Note that I use “broadly acceptable values” rather than “our own values”, because it’s very unclear to me which types or extent of value evolution we should be okay with. Nevertheless, there are some values which we definitely find unacceptable (e.g. having a very narrow moral circle, or wanting your enemies to suffer as much as possible) and I’m not confident that we’ll avoid drifting into them by default.

Misuse and vulnerabilities. These might be catastrophic even if AGI always carries out our intentions to the best of its ability:

AI which is superhuman at science and engineering R&D will be able to invent very destructive weapons much faster than humans can. Humans may well be irrational or malicious enough to use such weapons even when doing so would lead to our extinction, especially if they’re invented before we improve our global coordination mechanisms. It’s also possible that we invent some technology which destroys us unexpectedly, either through unluckiness or carelessness. For more on the dangers from technological progress in general, see Bostrom’s paper on the vulnerable world hypothesis.
AI could be used to disrupt political structures, for example via unprecedentedly effective psychological manipulation. In an extreme case, it could be used to establish very stable totalitarianism, with automated surveillance and enforcement mechanisms ensuring an unshakeable monopoly on power for leaders.
AI could be used for large-scale projects (e.g. climate engineering to prevent global warming, or managing the colonisation of the galaxy) without sufficient oversight or verification of robustness. Software or hardware bugs might then induce the AI to make unintentional yet catastrophic mistakes.
People could use AIs to hack critical infrastructure (include the other AIs which manage aforementioned large-scale projects). In addition to exploiting standard security vulnerabilities, hackers might induce mistakes using adversarial examples or ‘data poisoning’.

Argument from large impacts. Even if we’re very uncertain about what AGI development and deployment will look like, it seems likely that AGI will have a very large impact on the world in general, and that further investigation into how to direct that impact could prove very valuable.

Weak version: development of AGI will be at least as big an economic jump as the industrial revolution, and therefore affect the trajectory of the long-term future. See Ben Garfinkel’s talk at EA Global London 2018. Ben noted that to consider work on AI safety important, we also need to believe the additional claim that there are feasible ways to positively influence the long-term effects of AI development - something which may not have been true for the industrial revolution. (Personally my guess is that since AI development will happen more quickly than the industrial revolution, power will be more concentrated during the transition period, and so influencing its long-term effects will be more tractable.)
Strong version: development of AGI will make humans the second most intelligent species on the planet.

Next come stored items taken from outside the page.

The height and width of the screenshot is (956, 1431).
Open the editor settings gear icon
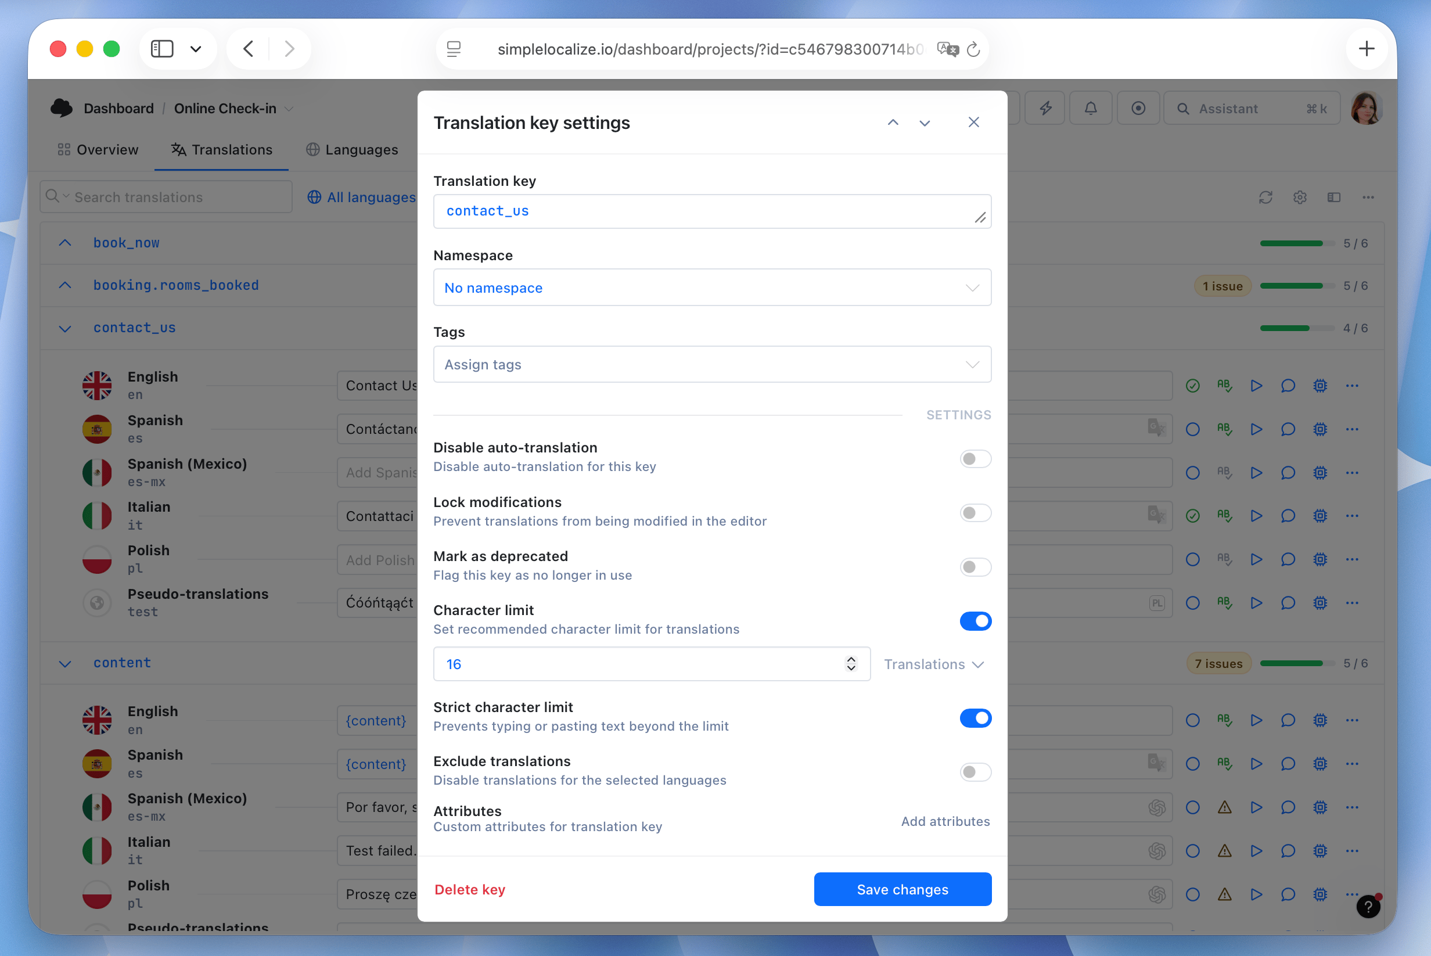[x=1299, y=197]
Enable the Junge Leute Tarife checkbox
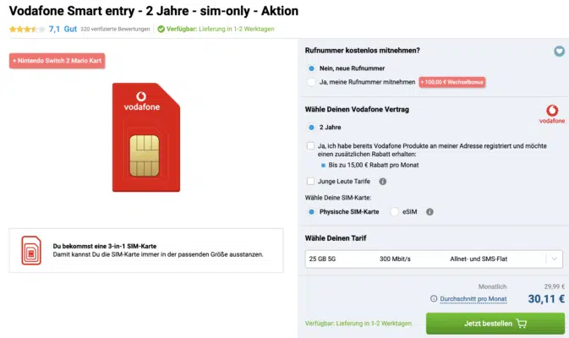 311,181
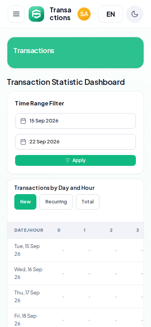Open the hamburger navigation menu
151x327 pixels.
point(16,14)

Given that it was our intelligence which allowed us to control the world to the large extent that we do, we should expect that entities which are much more intelligent than us will end up controlling our future, unless there are reliable and feasible ways to prevent it. So far we have not discovered any.

What should we think about the fact that there are so many arguments for the same conclusion? As a general rule, the more arguments support a statement, the more likely it is to be true. However, I’m inclined to believe that quality matters much more than quantity - it’s easy to make up weak arguments, but you only need one strong one to outweigh all of them. And this proliferation of arguments is (weak) evidence against their quality: if the conclusions of a field remain the same but the reasons given for holding those conclusions change, that’s a warning sign for motivated cognition (especially when those beliefs are considered socially important). This problem is exacerbated by a lack of clarity about which assumptions and conclusions are shared between arguments, and which aren’t.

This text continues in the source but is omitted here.